Quelle:
:::::
London. . Zwei deutsche Tennisspieler erreichen das Viertelfinale in Wimbledon und krönen damit eine historisch bedeutende Woche. Florian Mayer und Philipp Kohlschreiber, die Trainingskollegen aus Oberhaching, stehen im Viertelfinale der All England Championships.

Platt auf dem Rasen, alle Viere von sich gestreckt, erlebte Florian Mayer ein paar der besten Momente seines Lebens; wortlos, wunschlos zufrieden. Hinter sich ein nahezu perfektes Spiel in mehrere Etappen gegen den Franzosen Richard Gasquet (6:3, 6:1, 3:6, 6:2), über sich nur den Himmel. Acht Jahre nach seinem ersten Coup als schüchterner Debütant erreichte er zum zweiten Mal das Viertelfinale der Championships, aber das war bei weitem nicht alles, was der zweite bemerkenswerte Tag dieser Woche dem deutschen Tennis zu bieten hatte. Keine halbe Stunde später ließ Philipp Kohlschreiber nach dem Matchball gegen den Amerikaner Brian Baker einen Schrei wie Tarzan los und stürmte ebenfalls ins Viertelfinale.
:::::
Gezeigte Einträge:
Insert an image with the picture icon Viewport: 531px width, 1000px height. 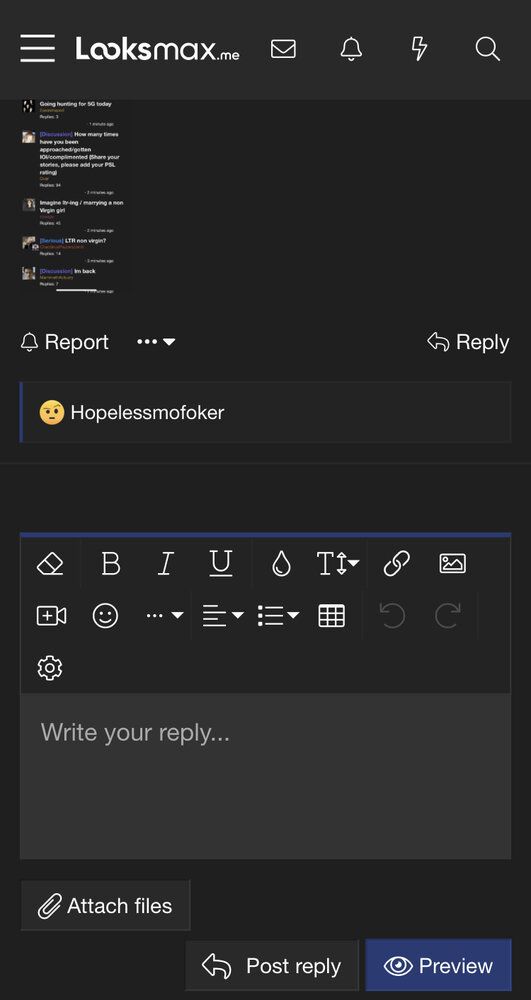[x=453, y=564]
:::::
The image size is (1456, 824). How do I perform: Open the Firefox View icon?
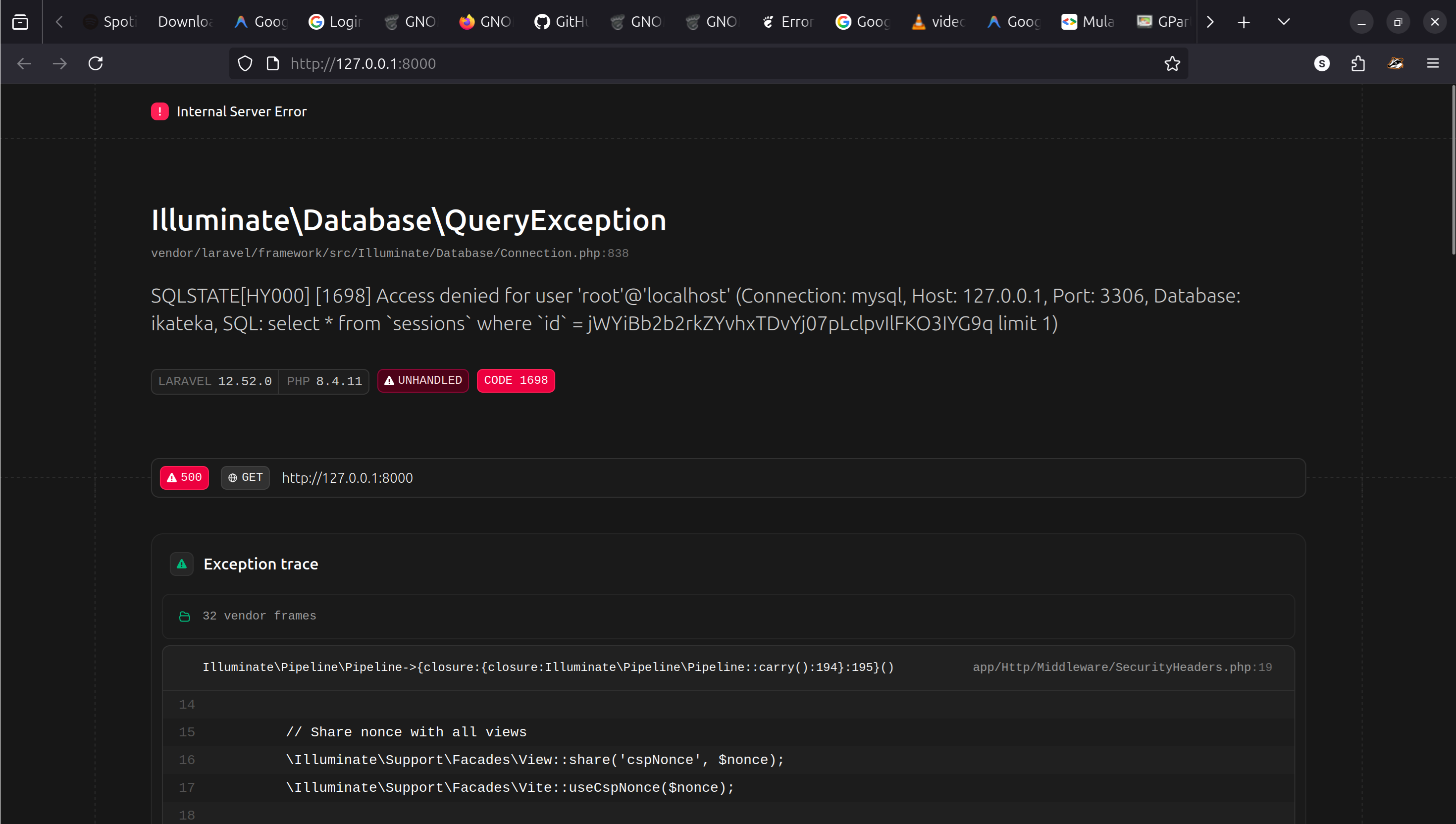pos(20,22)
:::::
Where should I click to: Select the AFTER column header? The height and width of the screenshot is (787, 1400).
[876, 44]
:::::
Deine Aufgaben:
- a) Laut dem Wimbledon-Artikel war Mayers Sieg gegen Gasquet „bei weitem nicht alles“, was dieser Tag dem deutschen Tennis zu bieten hatte. Erkläre in ein bis drei Sätzen, warum.
- b) Führe den Wimbledon-Artikel im Anschluss an seinen letzten Satz weiter.

Die Antworten:
- a) Keine halbe Stunde nach Mayers Sieg zog auch Philipp Kohlschreiber ins Viertelfinale ein, und zwar mit seinem Matchball gegen den Amerikaner Brian Baker. Damit standen an diesem Tag zwei deutsche Spieler im Viertelfinale der Championships.

- b)
Keine 24 Stunden zuvor der Coup von Sabine Lisicki und Angelique Kerber, nun auch Mayer und Kohlschreiber erfolgreich, wer hätte das für möglich gehalten? Und man sollte es nicht glauben, aber diese Bilanz übertrifft selbst die der gloriosen Jahre des deutschen Tennis, denn nie zuvor landeten bei den Championships je zwei deutsche Männer und zwei Frauen im Viertelfinale.

Bislang sprach Mayer von einer "grottenschlechten Saison"

Das sollte man nur als Zahlenspielerei betrachten, denn kein vernünftiger Mensch kann auf die Idee kommen, Mayers und Kohlschreibers Erfolge mit denen der Altvorderen Becker und Stich auf eine Stufe zu stellen, aber das ändert nichts an der persönlichen Dimension der aktuellen Erfolge.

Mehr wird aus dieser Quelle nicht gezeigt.